# Generation Legacy: Clover



## Shalimar (Jun 23, 2008)

The Break Out

Summer Holiday had been loads of fun for the oldest daughter of Baron James Hughes of Dinorben, but now the holiday was almost up and in two weeks it would be time to buy the school things for the coming year.  Both Clover and Danielle would be turning 16 over winter holiday, and the pair of twins were still growing and definitely outgrowing their old uniforms, the pair had just hit a growth spurt that brought them up to 5 foot 9 and ½ inches on the button.  If they looked identical, well, there were still ways for the discerning eye to tell the pair apart.  Clover, the older by 6 full hours was a bit more rough and tumble, with a little bit more definition to her muscles from countless hours spent at physical play in the dojo (she was a brown belt), or fencing.  Danielle on the other hand, while not being quite so enthusiastic about physical education, is still a prize winning show rider.

The easiest way to tell the difference between the twins would be to look at who they were with.  Danielle’s friends tended to share her interests in parties, boys, and what was happening in the social circles, and she and her friends could spend hours chatting and taking tea.  Clover would rather be out doing something, anything, than sitting around gossiping and her friends included more boys than girls as those in her social circles tended to be like her sister and gravitate to her.

On the last Sunday of August, clover and a bunch of her mates had scored tickets to the football match between Chelsea and Arsenal.  The group had a great time at the game which Arsenal won handily.  Walking home, Clover and her friends joked around about Chelsea’s dreadful showing, and unfortunately some Chelsea Hooligans didn’t think it was very funny.  The Chelsea fans decided to have a bit of a go of it with the teenagers and they jumped them.  It was a fun little fight but it couldn’t have lasted more than a few minutes, not with the police on the watch for such things, and a few of the camera crews leaving the pitch caught some of the action looking to run a piece on the current state of hooliganism in the UK.  The cameras got their story, and how.

The camera watched as Clover tried to calm the situation down after one of the hooligans pulled a weapon, a bit of chain.  The cameras also caught a second hooligan walk up behind her and crack her on the head with a bottle of whiskey, dropping her to her knees like a puppet with her strings cut.  That was when the cameras got the million pound shot, a break out, an Elite coming into her power.  Now, Elites aren’t common, no more than a couple hundred in the entire world, and few if any break outs had ever been caught on film.  Not that they knew it at the time, but the cameramen had caught another first, the first noble to become an elite.

The brawling teens and hooligans were tossed around like ragdolls in a tornado, which is exactly what they were, for a funnel cloud had formed around the downed girl sending all those around her flying.  After what seemed like an eternity for the spectators Clover ceased to bob up and down limply in the tornado and it petered out, laying her to rest gently on her knees.  Trying to shake away the dizziness and nausea that she was feeling Clover rose unsteadily to look around confusedly.  A brief wave of vertigo rolled over her and she fell into a sitting position facing the police officers who were looking at her apprehensively.  “Wha..what happened?” she slurred, the words not going how she wanted them to go.

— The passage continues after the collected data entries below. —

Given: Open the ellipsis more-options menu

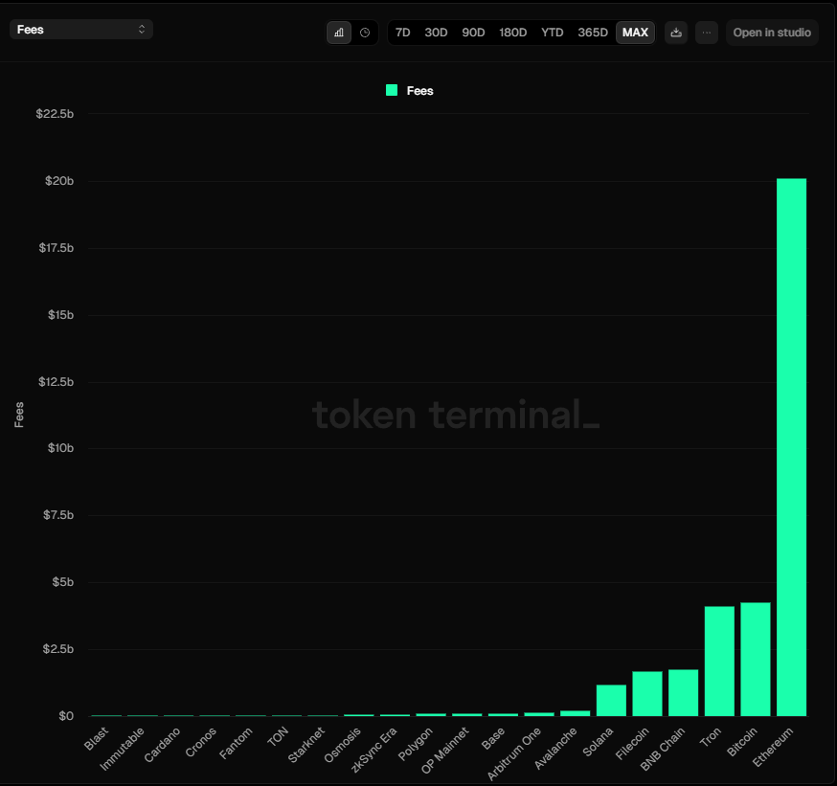Looking at the screenshot, I should pyautogui.click(x=706, y=32).
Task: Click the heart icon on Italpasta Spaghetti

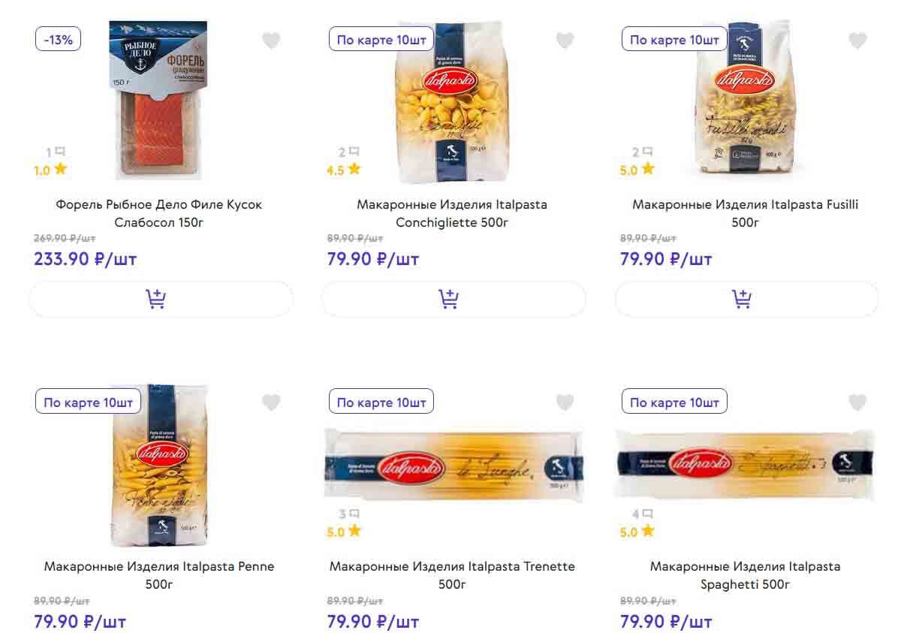Action: coord(857,402)
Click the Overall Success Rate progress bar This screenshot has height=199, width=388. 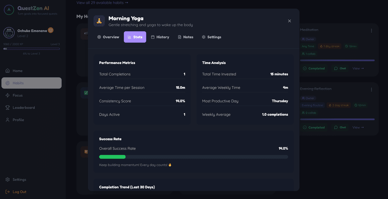pos(193,157)
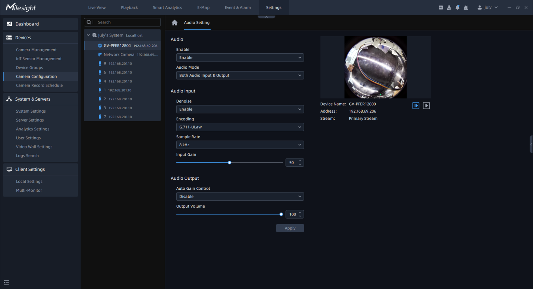Open the Audio Enable dropdown

[240, 57]
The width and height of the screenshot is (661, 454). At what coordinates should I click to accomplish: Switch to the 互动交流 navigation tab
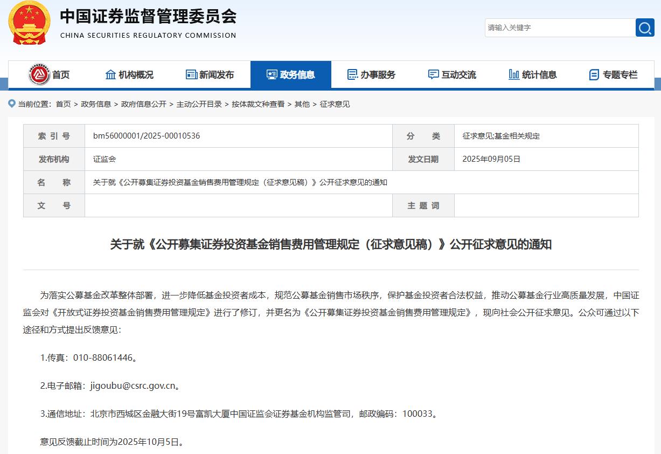pos(453,74)
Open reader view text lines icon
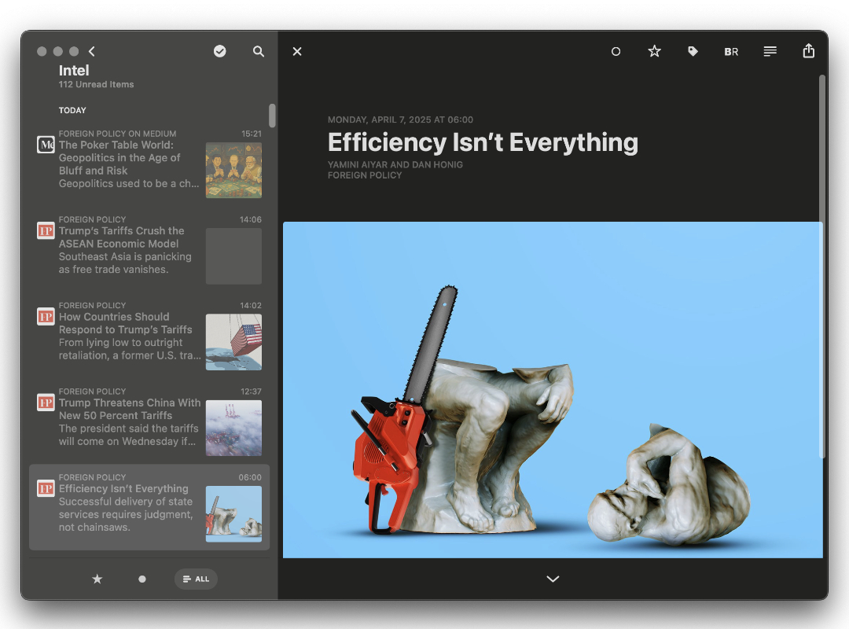849x629 pixels. [770, 51]
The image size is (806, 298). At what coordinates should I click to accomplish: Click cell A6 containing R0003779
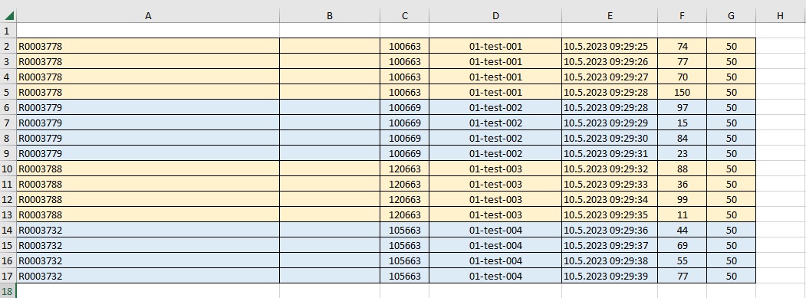pyautogui.click(x=148, y=107)
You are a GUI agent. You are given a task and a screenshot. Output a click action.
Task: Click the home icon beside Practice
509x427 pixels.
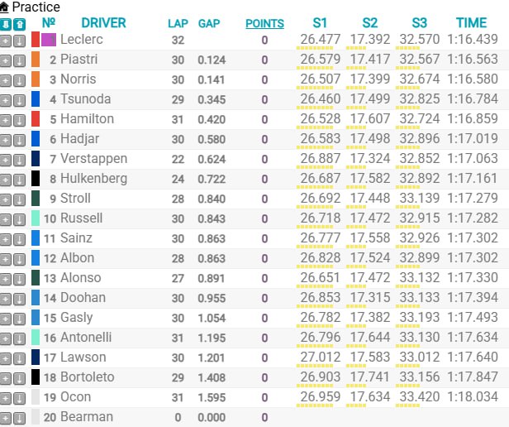[5, 7]
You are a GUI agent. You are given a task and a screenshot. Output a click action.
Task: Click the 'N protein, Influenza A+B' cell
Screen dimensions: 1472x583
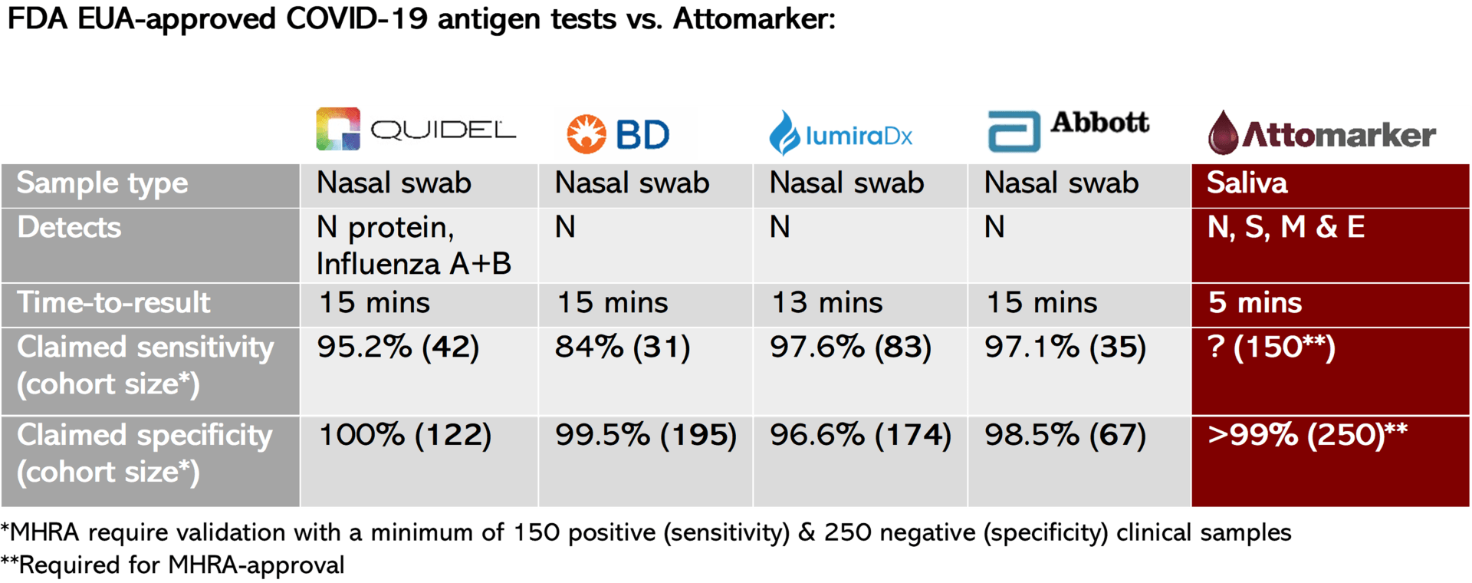tap(413, 245)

Putting her hand to the back of her head Clover pulled it away wet with blood.  Smiling at the crowd that had gathered the red head  waved the red hand cheerily at them.  “I think I might have a concussion…I always wondered what that was like…I don’t think I like it very much.” The girl said cheerily, emphasizing her point with a nod, and then a wince of pain at the violent motion of the nod.  Then the Honorable Clover Hughes of Dinorben proceeded to pass out.


----------



## Shalimar (Jun 23, 2008)

This story hour is coming from a play by post game here on the boards, told from the point of view of my character, Clover Hughes, the next Baroness of Dinorben.

This campaign world is actually a reboot of the long running Generation Legacy game run by Tokiwong on the play by post boards over the course of 3 or 4 years.  This reboot is being run by Agamon.



> The world of the Legacy Universe is one going through several changes, as the world adapts to the appearance of super-human beings with powers beyond the ken of normal mortals. World Governments have banned together to assess the threat that the Elites pose to normal humanity, or "baselines" as most people refer to non-powered humans.
> 
> Elites have been in existence since 2010, after the arrival of Ghenther's Comet, an unknown comet that passed through Earth space in the summer of 2010. The first documented elite was Michael McCoy, also known as Miracle, an elite capable of controlling the primal forces of the world to great effect. He was able to manipulate the Earth to create a barrier in order to shield himself from an out of control semi-truck. Since his appearance, elites have appeared consistently over the intervening ten years.
> 
> ...




The game's rule system is Mutants and Masterminds 2nd Edition, making use of the Paragon's campaign setting for some of the ideas, and NPCs.


----------



## Shalimar (Jun 23, 2008)

General Information and terms:

Elite: Elites are people have developed super human abilities of one manor or another.  It is not understood how these powers develop, but no known Elite existed before the year 2010, and the coming of Ghenther's Comet.

Break Out:  A break out is the event that awakens an Elite's latent powers.  Generally this event is very stressful and quite possibly fatal if not for the activation of the latent power.  Not every Elite has a clear break out event that activates their powers.

Justice Elite:  The Justice Elite are the world's premier team of Elites working under the aegis of the United Nations.  They perform various humanitarian missions and combat the menace of Elite Criminals throughout the world.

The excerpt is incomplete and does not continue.